Page 1: "OLIVER HITS THE TABLE WITH HIS FIST." - Any reason why this is in CAPS? I've never understood why some writers choose to have whole sentences capitalized.
"Oliver gets back to his drunk attitude." - Isn't he already in his drunk attitude?
"He feels bad for his reaction." - Try not to describe a character's emotions. Just show us their facial expressions.
*There's no need to capitalize a character's name every time you mention them. Once is enough, IMO.
Page 3:" He is scared." - Show Stephen's fear. Trust me, I'd rather you spend a couple extra lines describing his facial features than simply saying "He's scared." I don't think I stand alone on this one...

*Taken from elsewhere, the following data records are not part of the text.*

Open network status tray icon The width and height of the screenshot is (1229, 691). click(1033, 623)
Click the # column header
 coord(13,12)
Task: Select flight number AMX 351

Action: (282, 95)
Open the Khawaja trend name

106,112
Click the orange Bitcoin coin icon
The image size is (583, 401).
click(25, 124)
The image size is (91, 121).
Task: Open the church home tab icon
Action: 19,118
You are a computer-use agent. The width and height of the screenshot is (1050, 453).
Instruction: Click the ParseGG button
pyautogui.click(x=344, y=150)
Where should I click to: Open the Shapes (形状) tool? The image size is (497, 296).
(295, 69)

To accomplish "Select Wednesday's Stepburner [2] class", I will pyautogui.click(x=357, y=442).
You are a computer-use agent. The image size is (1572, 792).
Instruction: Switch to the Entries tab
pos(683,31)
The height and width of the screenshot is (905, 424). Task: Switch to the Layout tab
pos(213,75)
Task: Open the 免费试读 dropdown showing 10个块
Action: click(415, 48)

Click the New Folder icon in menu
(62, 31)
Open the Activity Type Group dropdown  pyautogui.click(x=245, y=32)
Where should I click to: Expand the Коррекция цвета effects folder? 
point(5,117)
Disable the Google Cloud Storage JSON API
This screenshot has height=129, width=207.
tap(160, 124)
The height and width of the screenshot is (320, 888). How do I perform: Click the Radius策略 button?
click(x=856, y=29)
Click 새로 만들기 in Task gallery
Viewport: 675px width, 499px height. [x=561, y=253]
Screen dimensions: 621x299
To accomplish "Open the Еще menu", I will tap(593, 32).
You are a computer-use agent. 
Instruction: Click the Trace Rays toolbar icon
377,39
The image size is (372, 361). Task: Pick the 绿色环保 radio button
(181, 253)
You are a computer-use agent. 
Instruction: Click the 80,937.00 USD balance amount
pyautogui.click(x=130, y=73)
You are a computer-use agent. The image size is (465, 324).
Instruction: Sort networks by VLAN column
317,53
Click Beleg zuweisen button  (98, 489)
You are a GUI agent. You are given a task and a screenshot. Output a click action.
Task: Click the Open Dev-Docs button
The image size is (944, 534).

Page 5: "OLIVER gets even more drunk..." - So just like that he's gotten more wasted, without drinking anymore?
So, I finished it, which means it's not that bad. I just think it needs more substance to it. I mean, if I was to summarize this, I'd say "A teenage boy is abused by a drunk man for 6 pages. At the end he passes out." That is literally all it is... a drunk man verbally abusing a poor kid, demanding that he get called "sir." There's no real point to the script IMO.
Sorry, this one didn't really bring anything new to the table.
There are no emotions or natural reactions to the conversation and as it's been pointed out the dialogue is very much on the nose...
You finish it off with Oliver being so drunk he can barely speak.... then he recites this:
No, we cannot do that. A bastard like you should be sleeping outside, in the mud or maybe with the dogs, so when they'll be hungry, they will be getting some meat without waking me up. That would be....majestic..
Not bad for someone who can barely speak.
Again create a little more emotion and better reaction from steven, better dialogue and less banging of the fists on the table.